In einer besonders prekären Situation etwa befindet sich die UNO im Südsudan, die sich vor allem um die Einrichtung und Erhaltung von Lagern zum Schutz der Zivilbevölkerung im Land verdient gemacht hat. Solche Lager bieten Binnenflüchtlingen Schutz und Zuflucht vor der alltäglichen Gewalt und den Entbehrungen eines Krieges. Auf der einen Seite sind diese Camps überlebensnotwendig für viele Menschen, auf der anderen Seite droht eine Institutionalisierung dieser humanitären Einrichtungen, die dem Staatsbildungsprozess entgegensteht. Dennoch und trotz aller Widrigkeiten scheint sich aber dennoch eine südsudanesische Identität gebildet zu haben, so Pospisil.

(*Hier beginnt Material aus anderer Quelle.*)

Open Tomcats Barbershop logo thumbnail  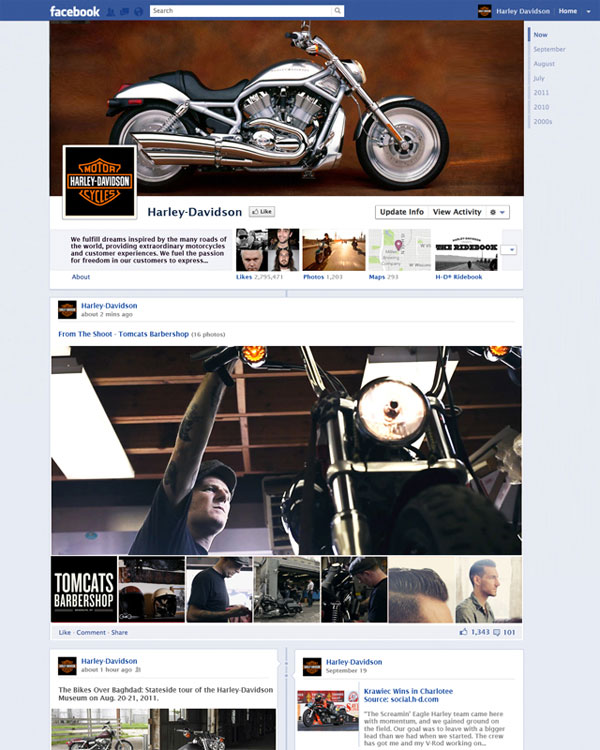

Drei Jahre sind seit dem letzten auf nationaler und lokaler Ebene verhandelten Friedensvertrag vergangen, doch die Hoffnungen auf eine tatsächliche Stabilisierung der Situation sind rar gesät – lokal, national und international. Somit hat die junge Republik auch zehn Jahre nach ihrer Unabhängigkeit keinen wirklichen Weg aus dem bewaffneten Konflikt gefunden.

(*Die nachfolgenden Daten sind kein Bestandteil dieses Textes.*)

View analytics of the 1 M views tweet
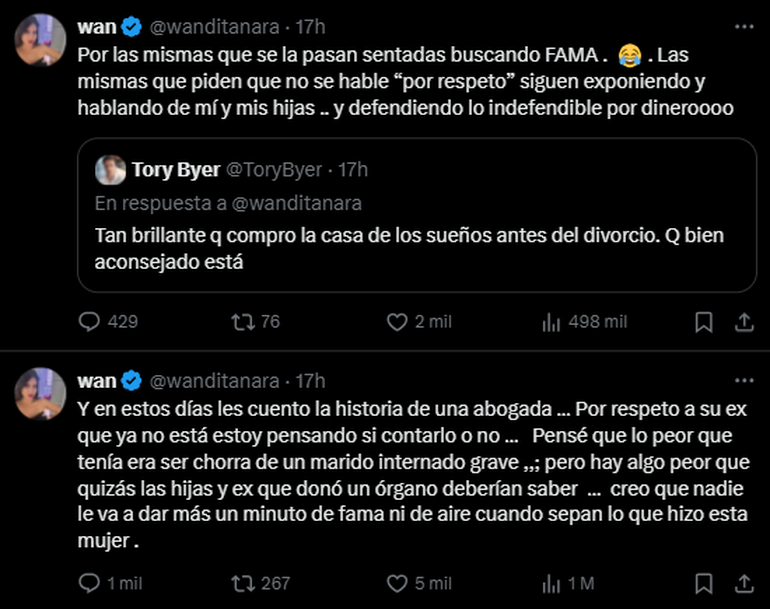click(x=551, y=583)
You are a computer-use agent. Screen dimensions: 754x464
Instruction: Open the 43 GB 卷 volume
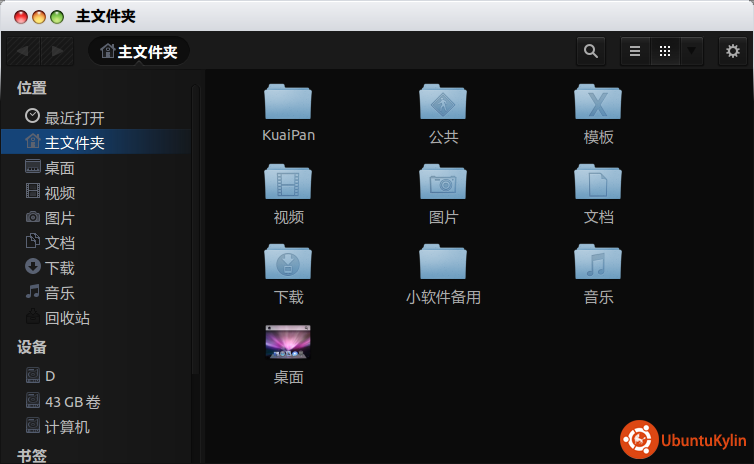(72, 402)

Jan Pospisil ist Forschungsdirektor des ASPR und Privatdozent für Politikwissenschaften an der Universität Wien. Jan ist Co-Investigator des Political Settlements Research Programme an der University of Edinburgh. Seine Forschung konzentriert sich auf Friedensprozesse, Political Settlements, humanitäre Verhandlungen, Resilienz, und sudanesische/ südsudanesische Politik. Er publiziert regelmäßig in begutachteten internationalen Fachzeitschriften. Seine jüngste Monographie, „Peace in Political Unsettlement“, wurde 2019 bei Palgrave Macmillan veröffentlicht.
Er ist Affiliate des Fachbereichs Global Governance des Instituts für Rechtswissenschaftliche Grundlagen.